If you're creating a series or dataframe from scratch, here's how to start off with these datatypes:

In [None]:
import numpy as np
import pandas as pd

str_s = pd.Series(["string1", "string2"], dtype="string")
float_s = pd.Series([1.2, 3.4], dtype=float)
cat_s = pd.Series(["type_a", "type_b"], dtype="category")
date_s = pd.Series(["01-01-1999", "01-01-2000"], dtype="datetime64[ns]")
int_s = pd.Series([1, 2], dtype="int")
bool_s = pd.Series([True, False], dtype=bool)

df = pd.concat([str_s, float_s, cat_s, date_s, int_s, bool_s], axis=1)
df.info()

## Manipulating Rows in Data Frames

So, you've got a dataframe and you'd like to cut it down to only work with some rows or do some operations on specific rows. This section will show you how to do exactly that.

Let's create some fake data to show how this works.

In [None]:
import numpy as np

df = pd.DataFrame(
    data=np.reshape(range(36), (6, 6)),
    index=["a", "b", "c", "d", "e", "f"],
    columns=["col" + str(i) for i in range(6)],
    dtype=float,
)
df["col6"] = ["apple", "orange", "pineapple", "mango", "kiwi", "lemon"]
df

### Accessing Rows

![Depiction of subsetting certain rows](https://pandas.pydata.org/docs/_images/03_subset_rows.svg)

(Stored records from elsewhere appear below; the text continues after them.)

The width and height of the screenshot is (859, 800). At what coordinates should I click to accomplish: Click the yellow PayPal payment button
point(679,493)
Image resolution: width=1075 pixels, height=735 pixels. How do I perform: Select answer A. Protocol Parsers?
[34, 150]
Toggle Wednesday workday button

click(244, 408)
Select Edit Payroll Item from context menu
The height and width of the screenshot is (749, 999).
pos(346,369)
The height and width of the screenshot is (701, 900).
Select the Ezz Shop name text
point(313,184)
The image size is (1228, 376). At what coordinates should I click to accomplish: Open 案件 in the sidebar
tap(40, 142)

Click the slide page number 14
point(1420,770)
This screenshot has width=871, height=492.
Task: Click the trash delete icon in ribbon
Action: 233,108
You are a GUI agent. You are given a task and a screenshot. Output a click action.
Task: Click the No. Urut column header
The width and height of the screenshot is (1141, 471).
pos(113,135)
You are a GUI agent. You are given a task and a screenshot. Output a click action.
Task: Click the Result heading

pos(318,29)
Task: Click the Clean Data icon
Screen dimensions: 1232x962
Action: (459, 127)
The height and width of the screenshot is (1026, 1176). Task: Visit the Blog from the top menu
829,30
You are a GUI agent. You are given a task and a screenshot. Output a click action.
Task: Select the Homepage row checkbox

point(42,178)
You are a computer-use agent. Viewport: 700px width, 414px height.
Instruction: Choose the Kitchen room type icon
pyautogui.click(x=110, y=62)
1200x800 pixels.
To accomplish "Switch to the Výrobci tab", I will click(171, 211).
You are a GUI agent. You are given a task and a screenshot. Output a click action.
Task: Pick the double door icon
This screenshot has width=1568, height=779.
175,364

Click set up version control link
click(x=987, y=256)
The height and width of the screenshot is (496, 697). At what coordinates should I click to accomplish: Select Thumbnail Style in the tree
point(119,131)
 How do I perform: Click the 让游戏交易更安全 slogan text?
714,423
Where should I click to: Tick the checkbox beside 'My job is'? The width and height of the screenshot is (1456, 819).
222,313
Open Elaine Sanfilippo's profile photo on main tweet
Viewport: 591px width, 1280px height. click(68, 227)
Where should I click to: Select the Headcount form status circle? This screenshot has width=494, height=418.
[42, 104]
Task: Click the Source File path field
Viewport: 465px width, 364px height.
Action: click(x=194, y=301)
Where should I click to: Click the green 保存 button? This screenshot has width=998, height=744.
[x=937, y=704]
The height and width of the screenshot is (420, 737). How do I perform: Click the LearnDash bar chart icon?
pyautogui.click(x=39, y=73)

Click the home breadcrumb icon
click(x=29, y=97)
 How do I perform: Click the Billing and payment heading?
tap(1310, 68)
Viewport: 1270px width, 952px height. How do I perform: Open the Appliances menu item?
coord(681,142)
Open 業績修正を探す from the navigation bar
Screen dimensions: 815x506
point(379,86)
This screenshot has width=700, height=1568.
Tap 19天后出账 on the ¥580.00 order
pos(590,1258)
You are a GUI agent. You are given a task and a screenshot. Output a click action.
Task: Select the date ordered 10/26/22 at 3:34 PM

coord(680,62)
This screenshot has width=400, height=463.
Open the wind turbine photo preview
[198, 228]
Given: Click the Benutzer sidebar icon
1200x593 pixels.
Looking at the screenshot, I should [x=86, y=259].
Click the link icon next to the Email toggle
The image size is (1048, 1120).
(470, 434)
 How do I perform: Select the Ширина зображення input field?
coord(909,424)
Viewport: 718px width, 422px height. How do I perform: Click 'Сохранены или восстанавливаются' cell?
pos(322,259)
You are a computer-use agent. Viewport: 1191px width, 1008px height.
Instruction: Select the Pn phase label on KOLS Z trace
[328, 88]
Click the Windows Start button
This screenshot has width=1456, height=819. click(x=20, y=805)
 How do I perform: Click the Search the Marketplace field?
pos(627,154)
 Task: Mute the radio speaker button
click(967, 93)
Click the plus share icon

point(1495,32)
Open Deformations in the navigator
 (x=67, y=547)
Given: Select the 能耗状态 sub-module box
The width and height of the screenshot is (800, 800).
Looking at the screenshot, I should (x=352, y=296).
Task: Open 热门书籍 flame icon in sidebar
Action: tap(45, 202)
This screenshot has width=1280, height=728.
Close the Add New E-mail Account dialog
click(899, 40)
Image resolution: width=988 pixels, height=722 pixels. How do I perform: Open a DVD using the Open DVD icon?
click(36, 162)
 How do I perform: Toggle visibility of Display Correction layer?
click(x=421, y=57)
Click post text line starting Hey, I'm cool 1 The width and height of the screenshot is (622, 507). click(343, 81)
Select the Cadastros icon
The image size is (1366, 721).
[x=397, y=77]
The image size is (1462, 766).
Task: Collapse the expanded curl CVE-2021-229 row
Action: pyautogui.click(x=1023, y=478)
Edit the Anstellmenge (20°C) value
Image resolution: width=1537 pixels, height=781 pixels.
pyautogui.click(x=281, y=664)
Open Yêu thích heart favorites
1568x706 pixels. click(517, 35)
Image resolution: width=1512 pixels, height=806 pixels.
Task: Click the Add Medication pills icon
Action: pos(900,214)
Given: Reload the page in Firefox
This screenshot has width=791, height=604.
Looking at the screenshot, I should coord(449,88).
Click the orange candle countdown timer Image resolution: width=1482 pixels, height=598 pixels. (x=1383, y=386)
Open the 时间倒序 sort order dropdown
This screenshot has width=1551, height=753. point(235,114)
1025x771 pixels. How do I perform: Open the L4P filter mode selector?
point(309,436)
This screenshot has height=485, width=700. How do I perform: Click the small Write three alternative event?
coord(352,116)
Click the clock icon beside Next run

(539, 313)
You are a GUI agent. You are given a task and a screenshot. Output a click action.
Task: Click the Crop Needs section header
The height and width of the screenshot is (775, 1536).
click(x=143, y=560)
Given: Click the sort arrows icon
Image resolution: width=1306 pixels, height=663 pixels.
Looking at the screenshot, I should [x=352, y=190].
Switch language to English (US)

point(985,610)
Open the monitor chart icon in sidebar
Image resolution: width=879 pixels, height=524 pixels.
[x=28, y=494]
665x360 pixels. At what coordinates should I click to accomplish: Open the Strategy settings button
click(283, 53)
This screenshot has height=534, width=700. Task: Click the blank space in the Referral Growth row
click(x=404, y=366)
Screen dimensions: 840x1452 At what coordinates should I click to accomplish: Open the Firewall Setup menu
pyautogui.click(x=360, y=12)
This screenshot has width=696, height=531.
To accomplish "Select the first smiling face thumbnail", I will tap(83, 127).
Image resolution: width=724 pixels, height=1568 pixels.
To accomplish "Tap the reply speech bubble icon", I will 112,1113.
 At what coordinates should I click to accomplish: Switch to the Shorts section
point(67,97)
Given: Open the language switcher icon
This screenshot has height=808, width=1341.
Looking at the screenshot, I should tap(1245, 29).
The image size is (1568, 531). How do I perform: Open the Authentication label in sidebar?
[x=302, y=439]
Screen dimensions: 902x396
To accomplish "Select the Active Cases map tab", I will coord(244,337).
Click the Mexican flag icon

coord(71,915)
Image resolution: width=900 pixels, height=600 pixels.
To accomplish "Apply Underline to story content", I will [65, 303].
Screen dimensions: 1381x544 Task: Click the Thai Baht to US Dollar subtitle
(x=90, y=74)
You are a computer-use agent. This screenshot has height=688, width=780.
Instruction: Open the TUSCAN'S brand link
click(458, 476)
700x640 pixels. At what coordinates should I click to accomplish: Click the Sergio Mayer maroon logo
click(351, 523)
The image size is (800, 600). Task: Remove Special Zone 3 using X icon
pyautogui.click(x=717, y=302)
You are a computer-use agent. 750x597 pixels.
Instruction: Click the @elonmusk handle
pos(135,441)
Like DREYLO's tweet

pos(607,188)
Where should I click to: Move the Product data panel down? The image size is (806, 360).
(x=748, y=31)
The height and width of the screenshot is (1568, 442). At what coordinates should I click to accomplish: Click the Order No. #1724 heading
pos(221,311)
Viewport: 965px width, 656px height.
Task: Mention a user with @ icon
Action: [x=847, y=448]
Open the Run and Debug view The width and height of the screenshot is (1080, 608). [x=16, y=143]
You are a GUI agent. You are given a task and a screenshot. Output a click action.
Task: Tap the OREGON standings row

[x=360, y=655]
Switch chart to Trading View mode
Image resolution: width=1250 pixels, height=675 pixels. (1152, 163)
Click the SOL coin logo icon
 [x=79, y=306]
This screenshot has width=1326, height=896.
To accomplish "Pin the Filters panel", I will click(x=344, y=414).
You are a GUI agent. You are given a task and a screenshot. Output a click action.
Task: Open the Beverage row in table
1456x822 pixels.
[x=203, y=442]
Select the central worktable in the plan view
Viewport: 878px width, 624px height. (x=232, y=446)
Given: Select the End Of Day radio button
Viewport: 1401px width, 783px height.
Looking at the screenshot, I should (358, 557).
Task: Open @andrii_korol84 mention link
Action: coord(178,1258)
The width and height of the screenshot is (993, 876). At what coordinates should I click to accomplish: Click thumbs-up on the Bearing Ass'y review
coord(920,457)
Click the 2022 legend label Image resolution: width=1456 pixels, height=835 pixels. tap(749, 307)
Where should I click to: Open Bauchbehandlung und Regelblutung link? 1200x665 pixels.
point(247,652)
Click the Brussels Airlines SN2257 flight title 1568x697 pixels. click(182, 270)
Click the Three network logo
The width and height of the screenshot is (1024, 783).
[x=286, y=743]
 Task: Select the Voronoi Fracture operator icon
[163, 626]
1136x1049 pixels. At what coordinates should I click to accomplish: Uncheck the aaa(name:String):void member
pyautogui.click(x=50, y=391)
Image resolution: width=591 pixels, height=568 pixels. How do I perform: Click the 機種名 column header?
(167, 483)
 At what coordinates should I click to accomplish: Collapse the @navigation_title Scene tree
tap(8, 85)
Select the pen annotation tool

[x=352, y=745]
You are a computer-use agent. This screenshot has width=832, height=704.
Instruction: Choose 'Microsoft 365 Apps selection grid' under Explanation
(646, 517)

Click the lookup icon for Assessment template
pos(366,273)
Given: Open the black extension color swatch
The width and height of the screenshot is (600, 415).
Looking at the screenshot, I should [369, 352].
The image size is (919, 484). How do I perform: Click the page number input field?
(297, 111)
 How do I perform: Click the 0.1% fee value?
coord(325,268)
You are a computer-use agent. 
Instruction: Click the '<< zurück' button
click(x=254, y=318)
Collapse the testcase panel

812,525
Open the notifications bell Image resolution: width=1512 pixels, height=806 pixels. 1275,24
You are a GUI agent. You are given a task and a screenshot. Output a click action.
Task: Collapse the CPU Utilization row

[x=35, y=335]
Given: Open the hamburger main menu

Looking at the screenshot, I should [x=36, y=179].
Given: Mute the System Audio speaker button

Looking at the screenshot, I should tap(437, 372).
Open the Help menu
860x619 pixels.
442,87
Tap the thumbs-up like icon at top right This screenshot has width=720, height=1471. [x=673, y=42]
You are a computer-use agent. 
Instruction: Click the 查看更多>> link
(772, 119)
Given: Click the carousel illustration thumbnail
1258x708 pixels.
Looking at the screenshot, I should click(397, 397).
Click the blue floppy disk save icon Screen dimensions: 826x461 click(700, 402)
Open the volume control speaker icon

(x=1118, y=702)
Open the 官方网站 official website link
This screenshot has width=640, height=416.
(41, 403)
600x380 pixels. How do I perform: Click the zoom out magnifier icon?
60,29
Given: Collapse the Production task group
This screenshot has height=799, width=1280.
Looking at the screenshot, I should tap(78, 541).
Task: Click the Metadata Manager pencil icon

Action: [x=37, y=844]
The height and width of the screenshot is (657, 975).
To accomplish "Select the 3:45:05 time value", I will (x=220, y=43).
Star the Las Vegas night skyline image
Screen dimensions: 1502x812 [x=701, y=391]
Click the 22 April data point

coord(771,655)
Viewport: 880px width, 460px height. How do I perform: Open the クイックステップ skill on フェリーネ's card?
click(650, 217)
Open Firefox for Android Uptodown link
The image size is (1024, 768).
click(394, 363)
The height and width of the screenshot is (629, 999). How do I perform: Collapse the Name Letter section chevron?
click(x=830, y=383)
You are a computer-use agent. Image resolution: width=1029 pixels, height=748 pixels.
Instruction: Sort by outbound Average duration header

To access a particular row directly, you can use `df.loc['rowname']` or `df.loc[['rowname1', 'rowname1']]` for two different rows.

For example,

In [None]:
df.loc[["a", "b"]]

But you can also access particular rows based on their location in the dataframe using `.iloc`. Remember that Python indices begin from zero, so to retrieve the first row you would use `.iloc[0]`:


In [None]:
df.iloc[0]

This works for multiple rows too. Let's grab the first and third rows (in positions 0 and 2) by passing a list of positions:

In [None]:
df.iloc[[0, 2]]

There are other ways to access multiple rows that make use of *slicing* but we'll leave that topic for another time.

### Filtering rows with `query()`

We can also filter rows based on a condition using `query()`:

In [None]:
df.query("col6 == 'kiwi' or col6 == 'pineapple'")

For numbers, you can also use the greater than and less than signs:

In [None]:
df.query("col0 > 6")

In fact, there are lots of options that work with `query()`: as well as `>` (greater than), you can use `>=` (greater than or equal to), `<` (less than), `<=` (less than or equal to), `==` (equal to), and `!=` (not equal to). You can also use the commands `and` as well as `or` to combine multiple conditions. Below is an example of `and` from the `flights` dataframe, which we'll load first (NB this is a big file!):

In [None]:
flights = pd.read_parquet(
    "https://github.com/aeturrell/coding-for-economists/blob/main/data/flights.parquet?raw=true"
)
flights.head()

In [None]:
# Flights that departed on January 1
flights.query("month == 1 and day == 1")

Note that equality is tested by `==` and *not* by `=`, because the latter is used for assignment.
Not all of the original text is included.